TEXTE PRÉSENTÉ
= = = =

Semblables à des frottements, peut-être des traces de lutte, les empreintes n’évoquent rien de réjouissant. Express Nothing (2011) n’est pas le résultat d’une quelconque performance, les corps ne sont qu’un outil de production utilisé dans l’intimité de l’atelier. Pourtant, c’est comme s’il s’était passé quelque chose : nous sommes face à une trace qui ne dit pas sa provenance. Contrefaire des origines, faire mentir des slogans, sont les premiers aspects sous lesquels on découvre Firm Being (série en cours), de petites bouteilles d’eau posées au sol ou parfois sur socle dans les expositions de Rosenkranz. « Source de jeunesse », « inspirée par la nature », « untouched by man »4 s’inscrivent sur les contenants mais, à l’intérieur, c’est une matière colorée qui a pris la place du liquide vital : une déclinaison de ces couleurs de peau évoquées précédemment. Si l’on pense de prime abord aux promesses marketées de santé et beauté que revendiquent les eaux commercialisées, l’image d’une eau impure, nous rappelant les quelques huit cent millions de personnes privées d’eau potable, vient troubler notre univers healthy. C’est que « le droit à une eau potable, propre et de qualité » est un droit de l’homme tout récemment voté. Sous leurs jolis petits noms, Firm Being (Stay Neutral), Firm Being (Stay True) ou Firm Being (Fresh Ebony) dissimulent l’angoisse humaine de la surface, qui se doit d’être toujours impeccable.

= = = =

DONNÉES EXTRAITES

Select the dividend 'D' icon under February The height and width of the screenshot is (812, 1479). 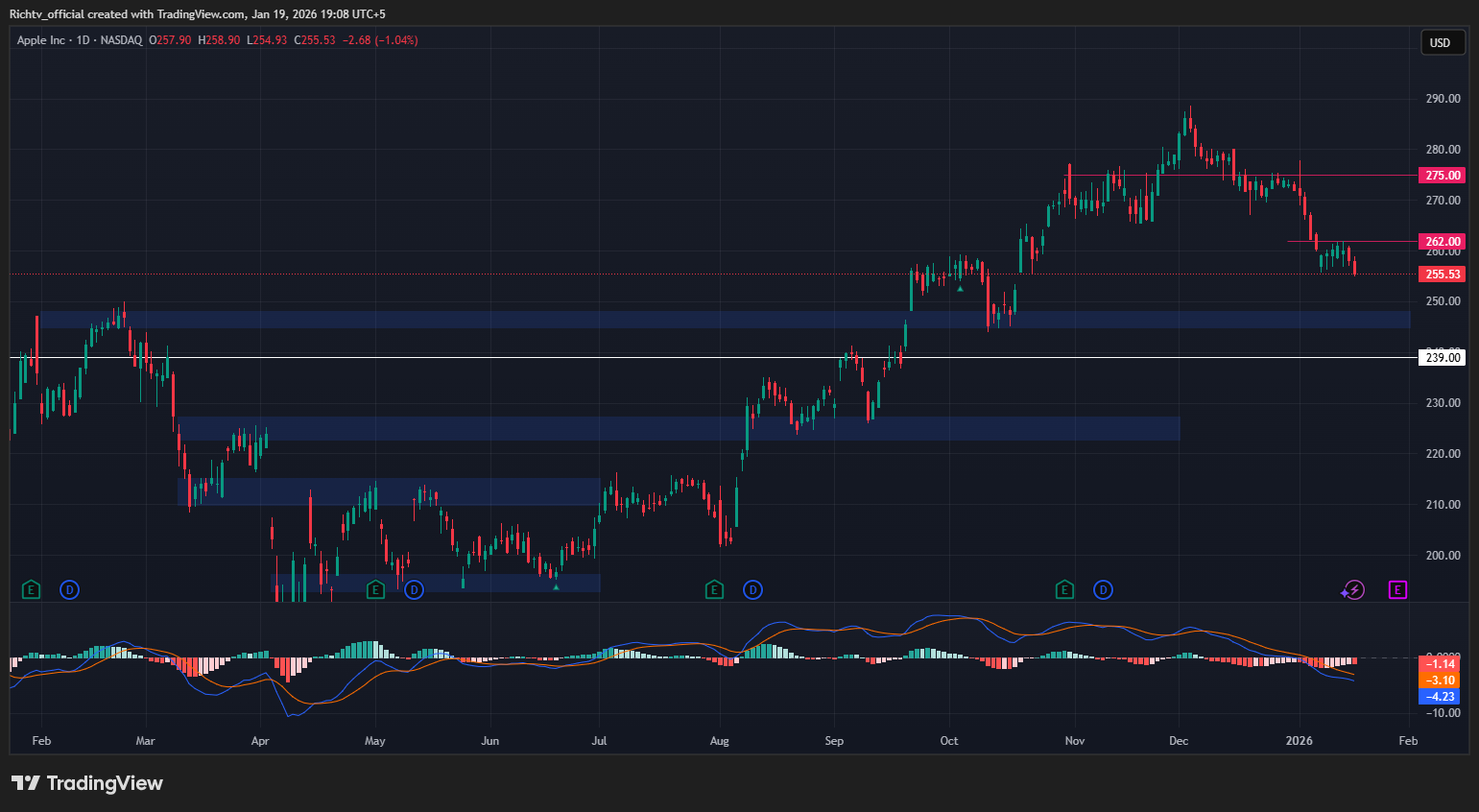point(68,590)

= = = =

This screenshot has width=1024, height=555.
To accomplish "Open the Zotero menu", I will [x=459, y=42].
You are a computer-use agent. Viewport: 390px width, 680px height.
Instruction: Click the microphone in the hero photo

= = = =

TRAVAIL DEMANDÉ
A. Répondez à ces questions sur le texte consacré aux œuvres de Rosenkranz :
(i) De quelle année date Express Nothing ?
(ii) Où les petites bouteilles de Firm Being sont-elles placées dans les expositions ?
(iii) Qu'y a-t-il à l'intérieur de ces bouteilles à la place du liquide ?
B. D'après le texte sur les œuvres de Rosenkranz, pourquoi a-t-on l'impression qu'il s'est passé quelque chose devant Express Nothing ? Répondez en une à trois phrases.
C. Poursuivez le texte sur les œuvres de Rosenkranz à partir de sa dernière phrase.
Les données ont été tirées d'une autre source.

RÉPONSES ATTENDUES
A.
(i) Express Nothing date de 2011.
(ii) Elles sont posées au sol ou parfois sur un socle.
(iii) Une matière colorée, déclinaison des couleurs de peau évoquées précédemment, a pris la place du liquide vital.

B. On a cette impression parce qu'on se trouve face à une trace qui ne dit pas sa provenance. Pourtant, l'œuvre n'est le résultat d'aucune performance, et les corps n'ont servi que d'outil de production dans l'intimité de l'atelier.

C.
Les objets mis en œuvre par Pamela Rosenkranz, bouteilles d’eau et couvertures de survie notamment, reflètent nos nécessités premières : hydratation et température ad hoc. Mais le simple constat biologique se mue rapidement en une inquiétude plus profonde devant ce matériel de secours. Quelle est la plus grande menace qui plane sur nous ? Conflit global, fuite radioactive, réchauffement climatique, attaque toxique ? La référence à l’échelle humaine, présente dans nombre de ses pièces (Stretch Nothing (2009), Express Nothing (2011), Avoid Contact (2011), As One (2010)…) fait curieusement défaut à la série des Firm Being, réduisant l’homme au centième de l’eau que contient son corps.5 « L’être humain est l’animal qui détient la capacité d’épuiser et de détruire la nature, aussi bien la biosphère que lui-même »6, le voici pourtant rétréci, petit être à l’identité fuyante (Rosenkranz crée ses mélanges de manière empirique, ce qui fait qu’aucune de ses peintures ni aucun de ses objets ne porte la même couleur qu’un autre) replié sur lui-même en position fœtale (Bow Human, 2009). La rupture ontologique fondamentale entre l’homme et les autres êtres de nature une fois gommée, l’homme n’est plus la mesure de toute chose, il est désormais un animal comme les autres.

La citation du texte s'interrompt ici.